Not to be alarmist or anything, but The Powerpuff Girls scared us silly.
This feature-film version of the kids' TV show is so visually hyper that it plays more like an assault than a movie. We hasten to add that kids don't seem to notice.
Much.
The Powerpuff Girls are three little critters who fight crime in a decrepit place called the City of Townsville. They were created in a lab; on TV, the little mutant girls with the great big eyes go about fighting crime and waxing adorable.
That's about what they're up to in The Powerpuff Girls movie, too, only the pace and the visuals are so hyped up that a curious sense of menace informs everything.

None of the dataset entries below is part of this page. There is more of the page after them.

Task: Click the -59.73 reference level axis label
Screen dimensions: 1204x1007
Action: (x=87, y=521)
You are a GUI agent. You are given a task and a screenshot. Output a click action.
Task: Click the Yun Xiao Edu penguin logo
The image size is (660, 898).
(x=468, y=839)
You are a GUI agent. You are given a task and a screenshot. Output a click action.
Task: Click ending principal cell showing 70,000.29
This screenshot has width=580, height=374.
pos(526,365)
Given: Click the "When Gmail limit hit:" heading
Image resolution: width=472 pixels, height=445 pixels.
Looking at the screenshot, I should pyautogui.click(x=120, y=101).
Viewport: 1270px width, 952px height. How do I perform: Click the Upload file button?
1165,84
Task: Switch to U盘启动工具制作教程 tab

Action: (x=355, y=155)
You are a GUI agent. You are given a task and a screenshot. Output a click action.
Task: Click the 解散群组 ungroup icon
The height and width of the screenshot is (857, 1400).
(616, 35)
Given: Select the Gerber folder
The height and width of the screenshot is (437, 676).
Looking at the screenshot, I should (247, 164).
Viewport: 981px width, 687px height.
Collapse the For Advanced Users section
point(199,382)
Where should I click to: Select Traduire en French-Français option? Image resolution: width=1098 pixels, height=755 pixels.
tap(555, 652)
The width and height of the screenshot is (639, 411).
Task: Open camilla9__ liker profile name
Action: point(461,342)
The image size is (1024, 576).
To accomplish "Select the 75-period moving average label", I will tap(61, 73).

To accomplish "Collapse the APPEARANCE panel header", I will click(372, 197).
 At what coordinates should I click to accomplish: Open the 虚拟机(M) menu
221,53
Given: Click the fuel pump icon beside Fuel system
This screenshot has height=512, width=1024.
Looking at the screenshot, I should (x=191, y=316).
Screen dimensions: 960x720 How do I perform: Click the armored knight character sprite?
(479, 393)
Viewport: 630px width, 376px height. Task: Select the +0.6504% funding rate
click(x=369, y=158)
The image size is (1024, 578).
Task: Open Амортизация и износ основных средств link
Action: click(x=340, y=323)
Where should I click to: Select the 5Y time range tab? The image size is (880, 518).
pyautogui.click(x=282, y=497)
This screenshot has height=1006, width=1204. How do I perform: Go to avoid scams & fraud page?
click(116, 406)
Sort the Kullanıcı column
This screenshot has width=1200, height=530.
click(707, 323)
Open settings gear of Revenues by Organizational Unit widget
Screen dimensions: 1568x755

The Powerpuff Girls attempts to explain the origins of our heroines and their nemesis, Mojo JoJo (voiced by Roger L. Jackson), a lab monkey who has become an evil genius. The little girls are the creation of Professor Utonium (voiced by Tom Kane), who tried to create the perfect girls from sugar, spice, everything nice, etc. -- and wound up with a trio of superpowered tots.
The film reveals the girls' initial struggle to understand their own ability to fly, shoot lasers out of their eyes, lift massive weights, leap tall buildings in a single bound and so forth, but the learning curve involves smashing the heck out of the City of Townsville. After much destruction, the girls are tricked by Mojo Jojo into unleashing even more bad stuff.
This bad stuff involves mutating simians of all descriptions running amok in the City of Townsville. The rampaging monkeys/chimps/gorillas/etc. are scary. Creepy, too.
Much of the disquiet factor in The Powerpuff Girls comes from the animation style, which is spare, weird and futuristic and -- to this viewer -- profoundly off-putting. Ugly, even.
The action escalates from the girls' superpowered capacity to make peanut butter and jelly sandwiches (cute!) to scenes of mass destruction (enough, already!) and never stops. As well, the Powerpuff Girls' whining need to be loved by the people of the City of Townsville seems mighty suspect.
Few movies for children are good enough to amuse the adults who must accompany them. The Powerpuff Girls is not one of the few.